Un cane, dagli occhi lucidi e l’aria stanca, si distende su una moltitudine di oggetti abbandonati che nessuno mai verrà a raccogliere. Il ghetto è una discarica a cielo aperto: si passeggia tra materassi e scarti di gomme, pezzi di lamiera e rifiuti di ogni cibo. Ma agli abitanti non sembra preoccupare. Il loro sabato scorre tranquillo in quella che è una vera e propria città autogestita. Non manca nulla: ci sono il ristorante, il parrucchiere, la macelleria, il fruttivendolo, la bancarella di scarpe e abbigliamento.

Nel 2019 l’allora Ministro degli Interni Matteo Salvini ordinò di smantellare 35 baracche. L’azione delle sue ruspe durò poco tempo, e l’accampamento ritornò nelle settimane successive. I braccianti, molti uomini, poche donne, non sanno dove andare. Le baracche sono la soluzione più immediata, ma meno comoda e igienica, per trovare riposo dopo un duro lavoro dalle paghe irrisorie e penose: “Mi sveglio ogni mattina alle 6″, racconta uno di loro a Rolling Stone, “e lavoro fino alle 16: la paga è di 50 euro”. Nove ore di duro lavoro per un compenso che non supera i 6 euro all’ora. Juri è arrivato in Italia nel 2008 dal Burkina Faso. “Lavoro nei campi, raccolgo olive e patate. Non mi pagano bene: prendo quasi 4 euro all’ora”. A lui la vita nel ghetto non piace ma, aggiunge, “non ci sono alternative”. 

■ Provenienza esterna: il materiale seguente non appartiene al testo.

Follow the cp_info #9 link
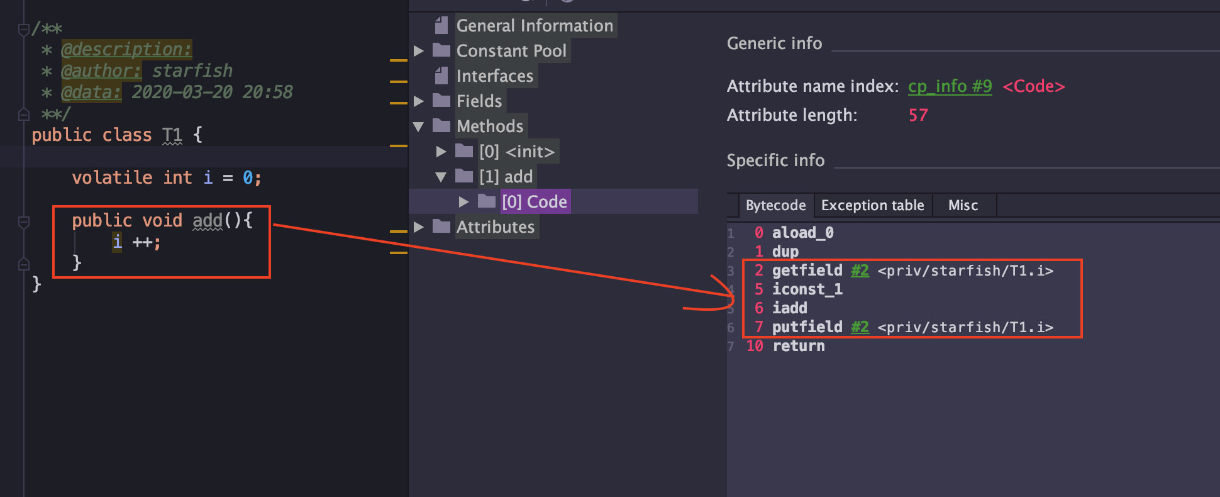This screenshot has width=1220, height=497. click(x=950, y=86)
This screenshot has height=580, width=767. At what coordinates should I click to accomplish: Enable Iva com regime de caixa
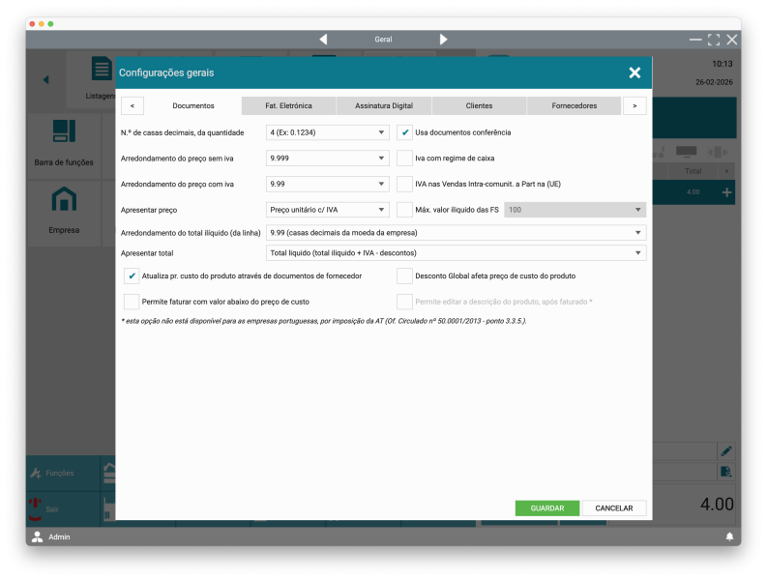click(405, 158)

Borgo Mezzanone è tristemente noto per la piaga del capolarato. Negli scorsi giorni un’inchiesta della Procura di Foggia ha fatto luce su un sistema illegale di  reclutamento, utilizzo e pagamento della manodopera messo in piedi da caporali e proprietari di aziende della Capitanata. Le sedici persone, coinvolte nell’inchiesta, devono rispondere, a vario titolo, di  intermediazione illecita e sfruttamento del lavoro. Tra di loro c’è anche la moglie del prefetto Michele Di Bari, subito dimessosi. Rosalba Bisceglia, invece, titolare di una azienda agricola che produce olio d’oliva nel Gargano, è destinataria di una misura cautelare emessa dal gip di Foggia.

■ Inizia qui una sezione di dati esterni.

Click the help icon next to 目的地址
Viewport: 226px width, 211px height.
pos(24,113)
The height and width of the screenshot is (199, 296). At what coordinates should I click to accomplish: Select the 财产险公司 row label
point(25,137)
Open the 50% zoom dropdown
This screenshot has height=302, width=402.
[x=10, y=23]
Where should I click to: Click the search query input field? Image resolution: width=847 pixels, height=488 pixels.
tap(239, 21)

Mentre nelle aule di giustizia si cerca di chiarire i fatti, tra le strade fangose della baraccopoli si combatte una battaglia per la vita. Il freddo si fa sentire così tre ragazzi si scaldano intorno al fuoco, ridono mentre si passano una sigaretta con poco tabacco e preparano una grigliata. Da una consolle impolverata escono melodie reggae. “È il nostro modo di divertirci e passare il sabato”. Un altro ragazzo raccoglie acqua da una delle tre cisterne poste all’ingresso. Gli servirà per la doccia prima di addormentarsi dopo le fatiche nei campi. 

Per fortuna, nel buio di un microcosmo, dove spesso non sono mancati episodi di violenza, c’è un faro che illumina le strade del ghetto. Faro del Borgo è l’associazione nata nel 2010 per aiutare gli abitanti del di Borgo Mezzanone, vincitrice della quarta edizione di PartecipAzione – azioni per la protezione e la partecipazione dei rifugiati, promosso da Intersos e Unhcr. Zakharia, referente del gruppo che comprende 5 uomini e due donne, è arrivato in Italia nel 2009 dal Niger. Sbarcato a Lampedusa, a bordo di un barcone, è stato portato al Cara di Foggia.

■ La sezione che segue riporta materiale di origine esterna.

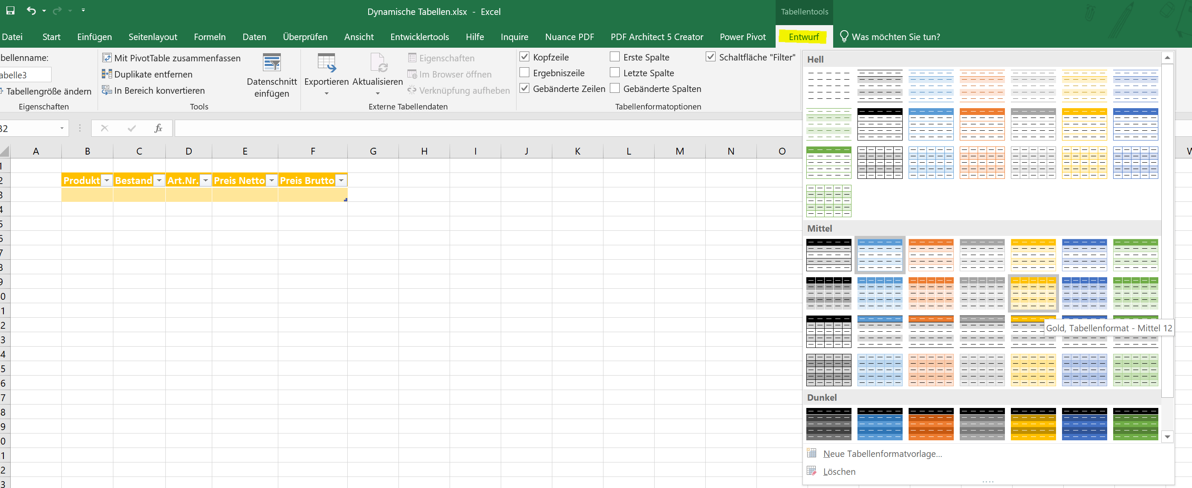Uncheck the Kopfzeile checkbox
Image resolution: width=1192 pixels, height=488 pixels.
(x=524, y=57)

Poi è passato a vivere nell’accampamento: “Abbiamo sentito la necessità,  supportati da Intersos, di aiutare la gente con le pratiche di sanatoria e più di recente sensibilizzandole al vaccino contro il Covid-19”. Su 2000 abitanti, restii alla vaccinazione per “motivi personali”, Il Faro del Borgo ne ha convinte 1500 a vaccinarsi in meno di due settimane. Ma il Covid e il capolarato non sono le uniche piaghe interne all’area. “La nostra zona è molto sporca, piena di rifiuti, il rischio di malattie è molto alto”.  

La sanatoria dei braccianti promessa a maggio 2020 dall’ex ministra delle Politiche Agricole, Teresa Bellanova, avrebbe dovuto risolvere la situazione di migliaia di braccianti irregolari in tutta Italia. Ma, a più di un anno distanza, poco è cambiato. I braccianti continuano a essere irregolari e vittime dello sfruttamento. Nel ghetto si patisce il freddo e la distanza dalla vita civile supera il tragitto della linea 24.